**The problem**
In the bundle adjustment excerpt below, reproduce the passage that starts at the words "A. Introduction" and stops after the words "of the residuals.".

**Page excerpt**
::::

Contents

A. Introduction

Our recently proposed rigorous bundle adjustment BACS (Bundle Adjustment for Camera Systems) for omnidirectional and multi-view cameras enables an efficient maximum-likelihood estimation of the homogeneous scene points X_i (including points far away or at infinity) and the motion matrices M_t of the extended collinearity equation m_{ict} ~ P_c M_t^{-1} X_i by minimizing the statistical meaningfull L2-Norm of the residuals.

Line preserving cameras with known inner calibration as well as their orientation within the multi-camera system, represented by P_c, are assumed to be known. For initialization sufficiently accurate approximate values for scene point coordinates X_i and motion matrices M_t are assumed to be known.

::::

**Data provided**
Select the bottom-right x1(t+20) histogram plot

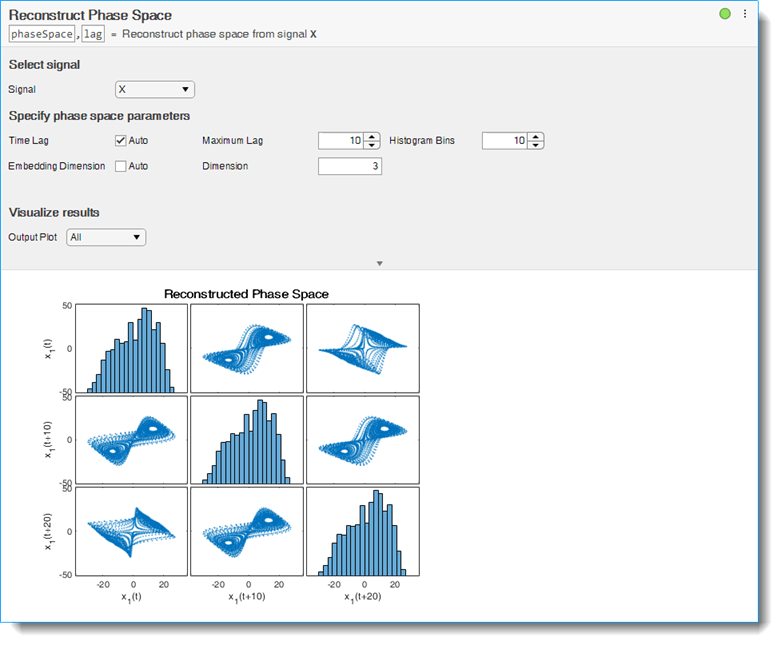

::::

**Reply to the exercise**
A. Introduction

Our recently proposed rigorous bundle adjustment BACS (Bundle Adjustment for Camera Systems) for omnidirectional and multi-view cameras enables an efficient maximum-likelihood estimation of the homogeneous scene points X_i (including points far away or at infinity) and the motion matrices M_t of the extended collinearity equation m_{ict} ~ P_c M_t^{-1} X_i by minimizing the statistical meaningfull L2-Norm of the residuals.